PROBLEM SET =>
a) In the article on Jeng Jundian, rewrite the paragraph beginning "Jeng Jundian was born in Kinmen" as a short list that keeps its main facts.
b) Check each statement against the article on Jeng Jundian, answering yes or no and quoting the words that decide it: (i) Jeng was born in Taipei. (ii) Jeng lived in Paris from 1996 to 1998. (iii) Polymer Studio moved into a former textile factory in Beitou.
c) Using the article on Jeng Jundian, explain in one to three sentences what kind of work lies behind his association with color lines painting.
====== DOCUMENT EXCERPT
Jeng Jundian (; born 1963) is a Taiwanese contemporary artist, known predominantly for his large scale works of portrait and landscape painted by layers of colorful lines; He is associated with color lines painting. He currently lives and works in Taiwan.

Biography 
Jeng Jundian was born in Kinmen, he grew up there, and came to Taiwan at the age of 19 and graduated from Taiwan National University of Arts in 1987. Jeng lived in Paris from 1996 to 1998. In 1998, Jeng returned to Taiwan and started working on his new style of painting and has since held many group or solo exhibitions, in Taiwan and in New York City. Beginning of 2014, after working for years from his home in Yangmingshan, Jeng joined the artist collective Polymer Studio (空場) when they moved into a decommissioned textile factory in Beitou, in the suburbs of Taipei. Jeng is married and has two sons.
============
====== ENTRIES PROVIDED
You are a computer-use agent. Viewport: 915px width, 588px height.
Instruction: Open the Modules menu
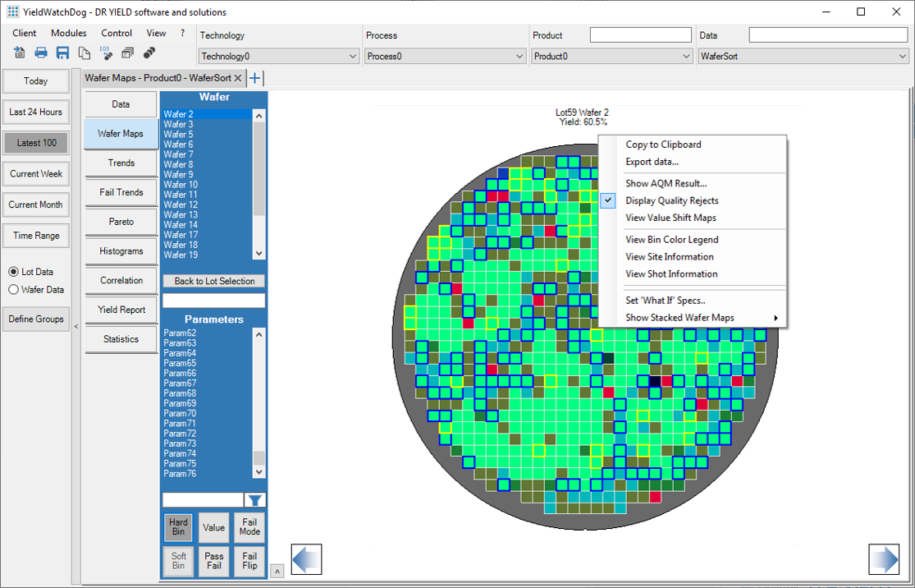pyautogui.click(x=68, y=32)
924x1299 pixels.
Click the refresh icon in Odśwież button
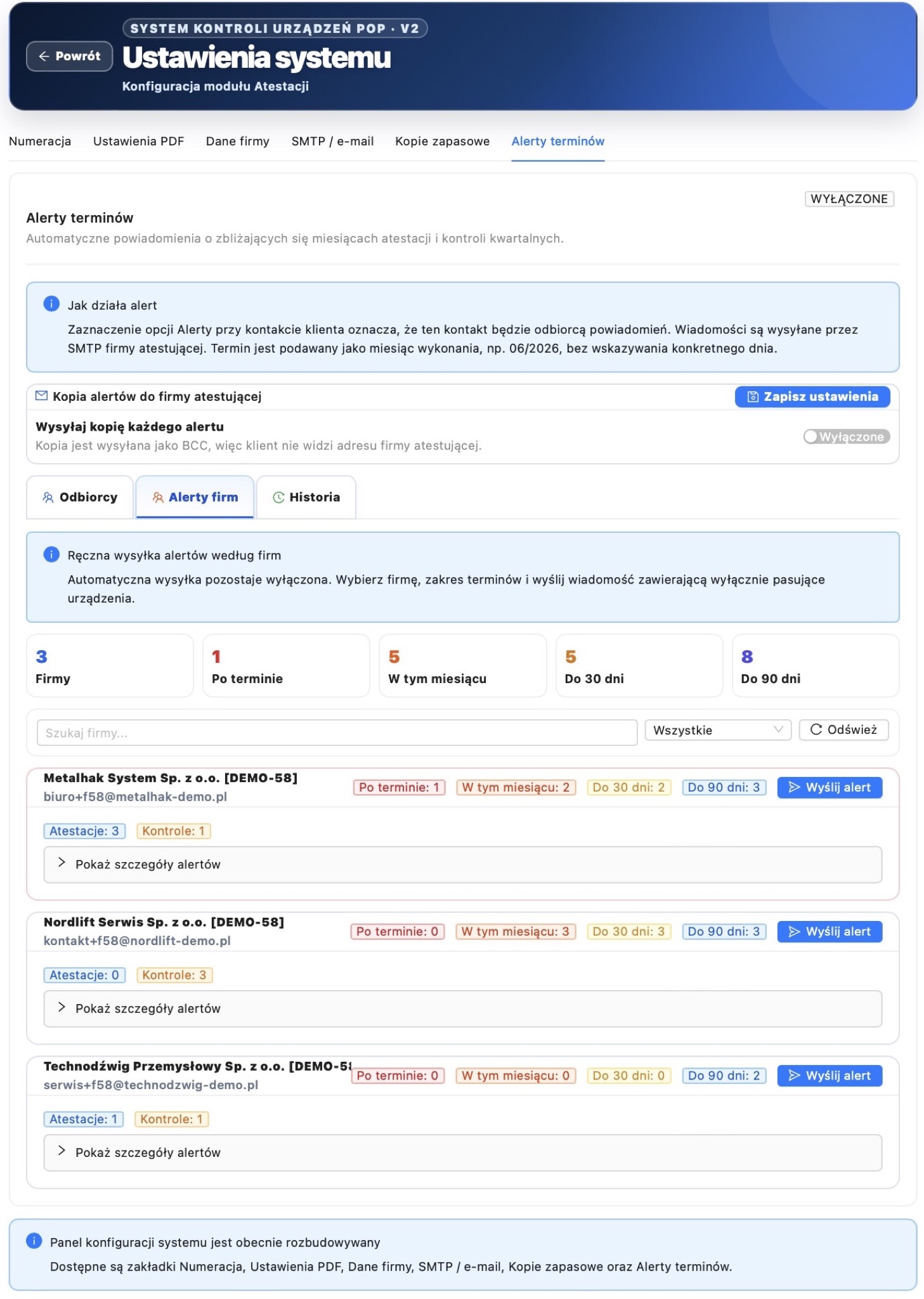[x=816, y=729]
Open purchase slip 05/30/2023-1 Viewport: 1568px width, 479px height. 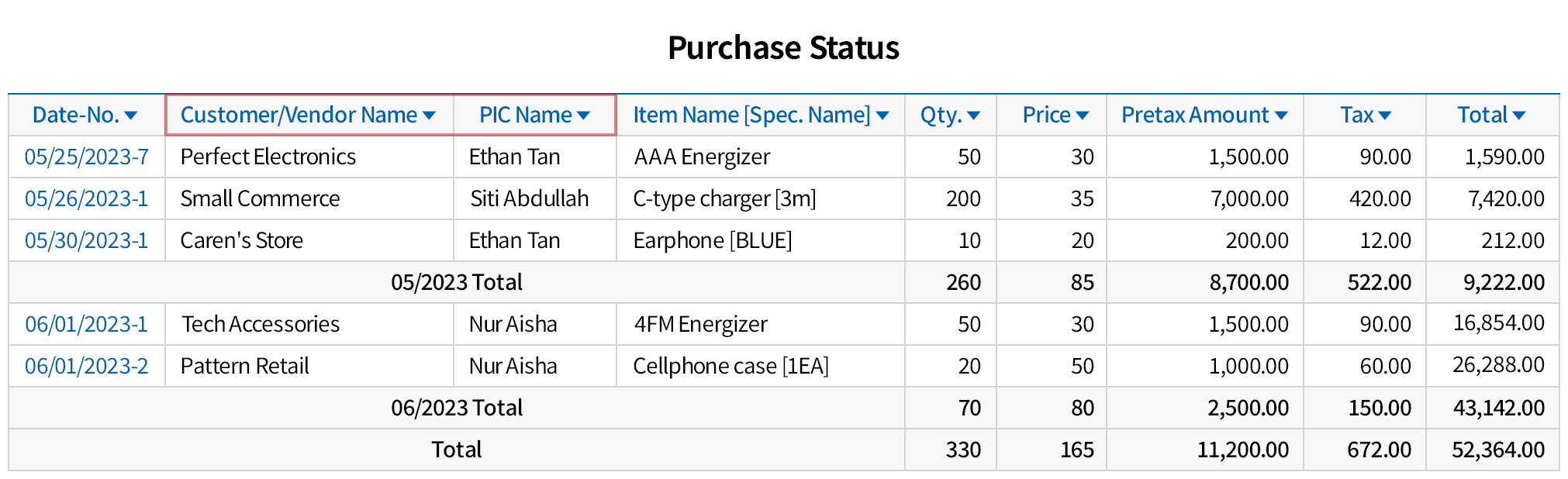click(x=86, y=241)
============
EXERCISE RESULTS =>
a)
- Born and raised in Kinmen; moved to Taiwan at 19.
- Graduated from Taiwan National University of Arts in 1987.
- Lived in Paris from 1996 to 1998.
- Returned to Taiwan in 1998, began his new painting style, and has since shown in many group and solo exhibitions in Taiwan and New York City.
- Worked from his home in Yangmingshan for years, then in early 2014 joined the artist collective Polymer Studio (空場) when it moved into a decommissioned textile factory in Beitou, a Taipei suburb.
- Married, with two sons.

b)
(i) No: "Jeng Jundian was born in Kinmen"
(ii) Yes: "Jeng lived in Paris from 1996 to 1998"
(iii) Yes: "when they moved into a decommissioned textile factory in Beitou"

c) He is known mainly for large-scale portraits and landscapes painted with layers of colorful lines. The article links him to color lines painting on the basis of this work.